But before we get too deep into the model, we need to gather the data first.
To get started we will be using these packages.
Prepping HI Election Data
The official precinct-level election results are available from the Hawaiʻi Office of Elections.
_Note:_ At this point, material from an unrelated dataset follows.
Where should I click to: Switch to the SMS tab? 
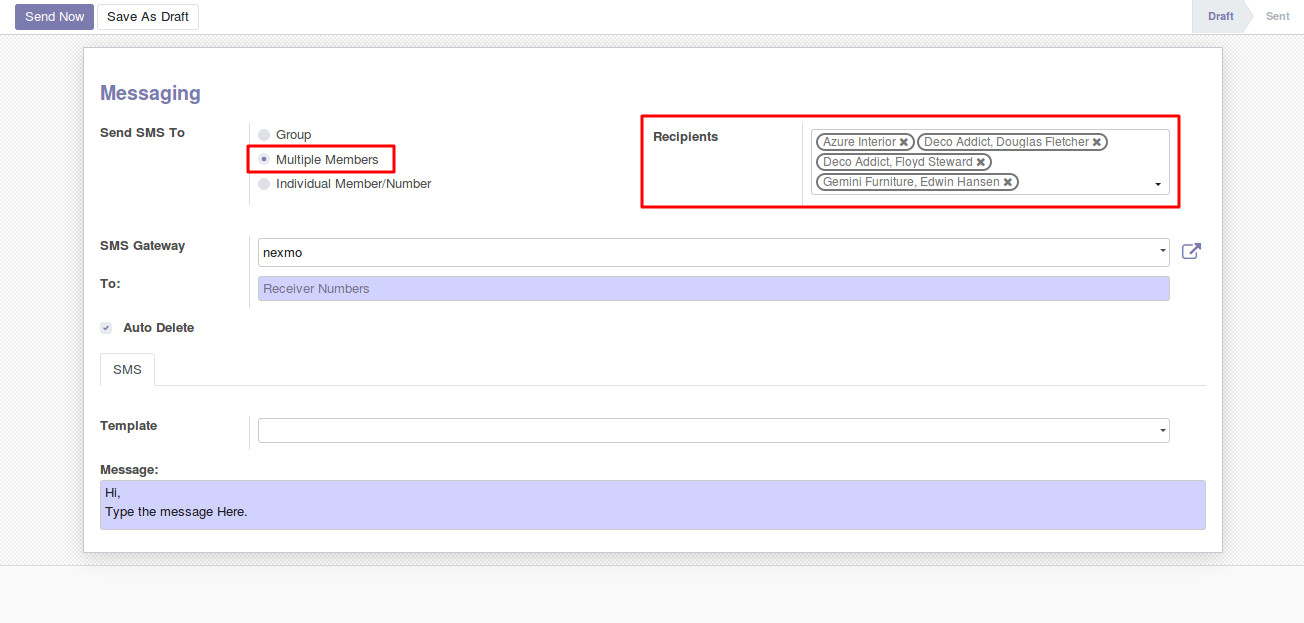[127, 369]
The election results file contains results for all elections that happened in the state, so we want to import the data and then limit them to only the presidential results.
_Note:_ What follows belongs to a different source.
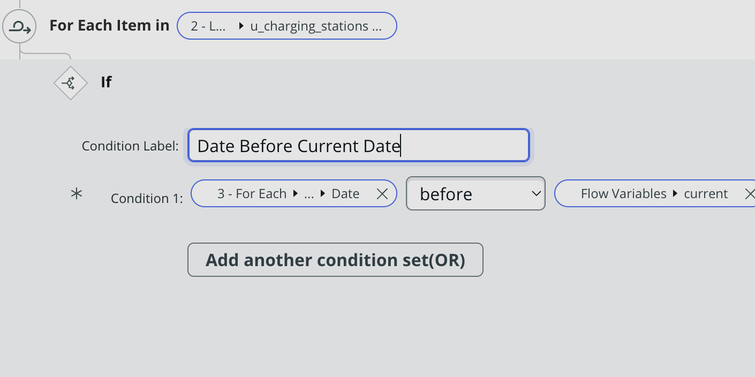Open the before operator dropdown
Screen dimensions: 755x377
pos(475,193)
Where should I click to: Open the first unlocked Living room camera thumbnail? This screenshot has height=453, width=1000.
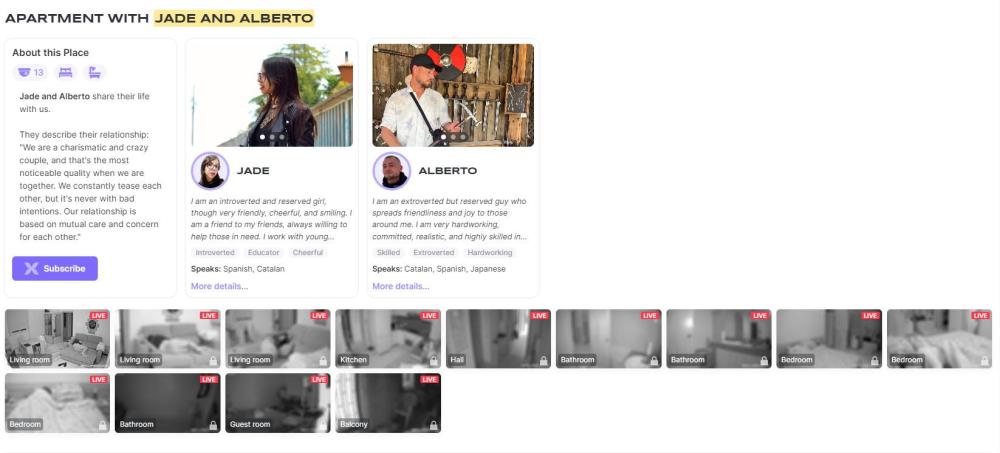point(57,338)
# import the data directly from the elections site
# need to change the encoding otherwise there will be an error
election_results <- read_csv("https://elections.hawaii.gov/wp-content/results/media.txt",
locale=locale(encoding = "UTF-16LE"),
skip = 1) %>%
# change columns to easier to use names
clean_names() %>%
# remove the final comma in the last column
mutate(in_person_votes = as.numeric(str_replace(in_person_votes,",",""))) %>%
# keep only the presidential results
filter(str_detect(contest_title,"President")==T)
head(election_results)
## # A tibble: 6 × 15
## number_precinct_name split_name precinct_split_id reg_voters ballots reporting contest_id contest_title contest_party choice_id candidate_name choice_party candidate_type mail_votes in_person_votes
## <chr> <chr> <dbl> <dbl> <dbl> <dbl> <dbl> <chr> <lgl> <dbl> <chr> <lgl> <chr> <dbl> <dbl>
## 1 01-01 <NA> 1 6628 4074 1 283 President and Vice President NA 7 "(SL) DE LA CRUZ, Claudia \r\nFor PRESIDENT\r\nGARCIA, Karina \r\nFor VICE PRESIDENT" NA C 18 0
## 2 01-01 <NA> 1 6628 4074 1 283 President and Vice President NA 1 "(D) HARRIS, Kamala D. \r\nFor PRESIDENT\r\nWALZ, Tim \r\nFor VICE PRESIDENT" NA C 2748 0
## 3 01-01 <NA> 1 6628 4074 1 283 President and Vice President NA 5 "(L) OLIVER, Chase \r\nFor PRESIDENT\r\nTER MAAT, Mike \r\nFor VICE PRESIDENT" NA C 35 0
## 4 01-01 <NA> 1 6628 4074 1 283 President and Vice President NA 6 "(S) SONSKI, Peter \r\nFor PRESIDENT\r\nONAK, Lauren\r\nFor VICE PRESIDENT" NA C 4 0
## 5 01-01 <NA> 1 6628 4074 1 283 President and Vice President NA 3 "(G) STEIN, Jill \r\nFor PRESIDENT\r\nWARE, Rudolph\r\nFor VICE PRESIDENT" NA C 63 0
## 6 01-01 <NA> 1 6628 4074 1 283 President and Vice President NA 2 "(R) TRUMP, Donald J. \r\nFor PRESIDENT\r\nVANCE, JD \r\nFor VICE PRESIDENT" NA C 1160 0
Now that the data are imported, we need to remove unnecessary columns and convert one row for each candidate per precinct into one row per precinct with the results for each party.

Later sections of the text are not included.